◆ **TASK DESCRIPTION**
Copy out word for word the lines of the data, starting at the line that contains "Image resolution: width=750" and ending at the last line of the data, with both of those lines included. Leave the pictures out of your answer.

◆ **SUPPLIED DATA**
——

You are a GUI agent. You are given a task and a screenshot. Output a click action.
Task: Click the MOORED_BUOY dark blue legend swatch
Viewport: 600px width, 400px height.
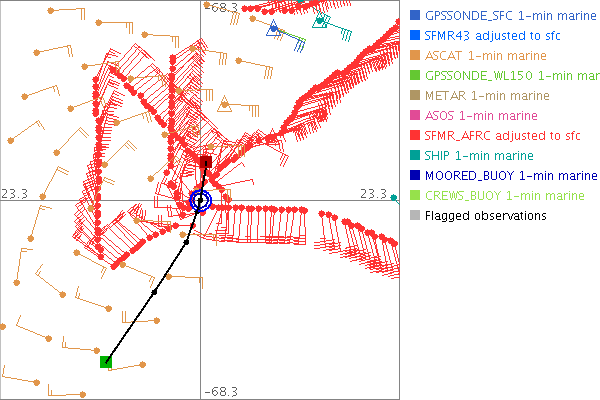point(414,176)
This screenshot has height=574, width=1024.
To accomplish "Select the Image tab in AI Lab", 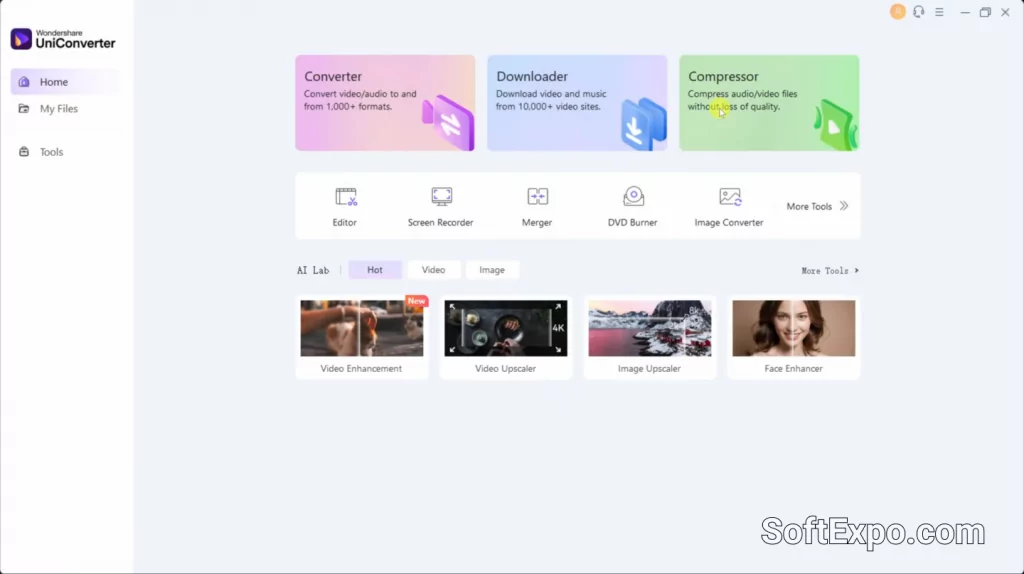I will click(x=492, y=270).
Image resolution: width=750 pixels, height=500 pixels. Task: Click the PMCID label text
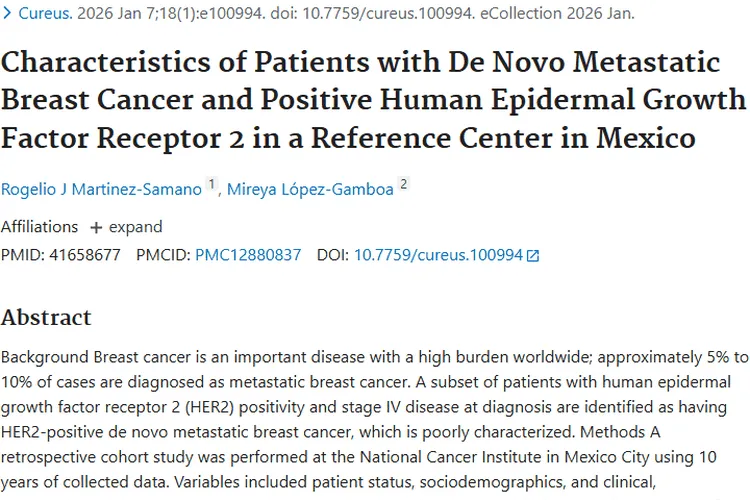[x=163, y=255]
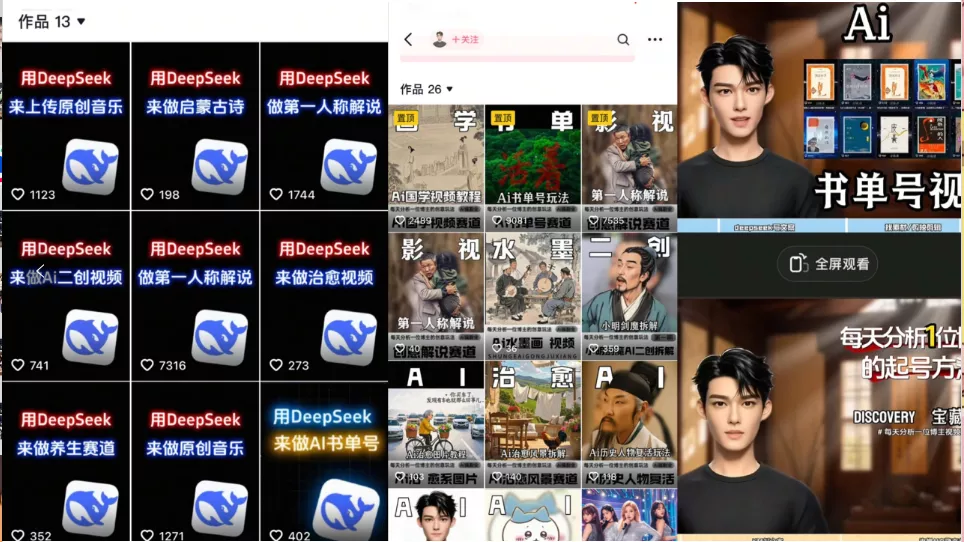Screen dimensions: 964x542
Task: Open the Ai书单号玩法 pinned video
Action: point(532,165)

——

◆ **RESPONSE TO THE EXERCISE**
Image resolution: width=750 pixels, height=500 pixels. Task: Click the PMCID label text
[x=163, y=255]
Screen dimensions: 964x542
Task: Open the Ai书单号玩法 pinned video
Action: point(532,165)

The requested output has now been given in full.